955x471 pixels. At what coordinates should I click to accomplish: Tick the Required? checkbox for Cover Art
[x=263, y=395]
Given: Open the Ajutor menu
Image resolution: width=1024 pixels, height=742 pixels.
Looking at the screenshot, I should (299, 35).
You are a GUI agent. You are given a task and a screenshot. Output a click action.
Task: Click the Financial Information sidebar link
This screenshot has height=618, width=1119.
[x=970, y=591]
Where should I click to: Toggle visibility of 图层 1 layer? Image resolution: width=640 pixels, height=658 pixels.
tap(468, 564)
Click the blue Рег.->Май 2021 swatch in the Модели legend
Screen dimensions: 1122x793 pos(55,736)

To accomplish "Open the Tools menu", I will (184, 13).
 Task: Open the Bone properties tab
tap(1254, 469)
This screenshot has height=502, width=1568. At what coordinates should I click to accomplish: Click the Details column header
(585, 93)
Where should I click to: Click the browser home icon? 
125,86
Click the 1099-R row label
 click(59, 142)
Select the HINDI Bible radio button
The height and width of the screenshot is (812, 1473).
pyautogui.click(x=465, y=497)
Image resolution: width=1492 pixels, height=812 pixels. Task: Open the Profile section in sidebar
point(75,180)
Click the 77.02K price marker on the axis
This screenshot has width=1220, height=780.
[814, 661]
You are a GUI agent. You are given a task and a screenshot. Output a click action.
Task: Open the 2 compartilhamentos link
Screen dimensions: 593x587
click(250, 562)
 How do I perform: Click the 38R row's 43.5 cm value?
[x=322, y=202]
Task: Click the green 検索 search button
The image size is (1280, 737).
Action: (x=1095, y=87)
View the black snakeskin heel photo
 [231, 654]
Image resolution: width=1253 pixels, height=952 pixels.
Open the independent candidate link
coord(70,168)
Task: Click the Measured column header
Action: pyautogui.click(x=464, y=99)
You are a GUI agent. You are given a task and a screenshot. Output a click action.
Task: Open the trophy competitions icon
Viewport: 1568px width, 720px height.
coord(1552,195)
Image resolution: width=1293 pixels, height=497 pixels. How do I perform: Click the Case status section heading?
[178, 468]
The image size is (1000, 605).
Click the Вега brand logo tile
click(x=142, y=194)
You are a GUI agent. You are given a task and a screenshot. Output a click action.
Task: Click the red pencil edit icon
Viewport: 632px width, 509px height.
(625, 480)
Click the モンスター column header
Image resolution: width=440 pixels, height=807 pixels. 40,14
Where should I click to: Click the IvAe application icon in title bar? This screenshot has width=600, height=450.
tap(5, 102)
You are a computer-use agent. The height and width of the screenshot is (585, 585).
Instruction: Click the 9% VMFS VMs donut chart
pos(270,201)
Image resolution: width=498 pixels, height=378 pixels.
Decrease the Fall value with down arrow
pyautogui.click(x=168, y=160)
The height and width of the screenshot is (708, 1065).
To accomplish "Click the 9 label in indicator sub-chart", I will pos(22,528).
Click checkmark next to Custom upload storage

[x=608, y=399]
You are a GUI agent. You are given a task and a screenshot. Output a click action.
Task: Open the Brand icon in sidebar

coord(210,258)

======

◆ What to do
Lines holding "will" in the data above: copy each of them.

◆ Written solution
To accomplish "Open the Tools menu", I will (184, 13).
To accomplish "Click the 9 label in indicator sub-chart", I will pos(22,528).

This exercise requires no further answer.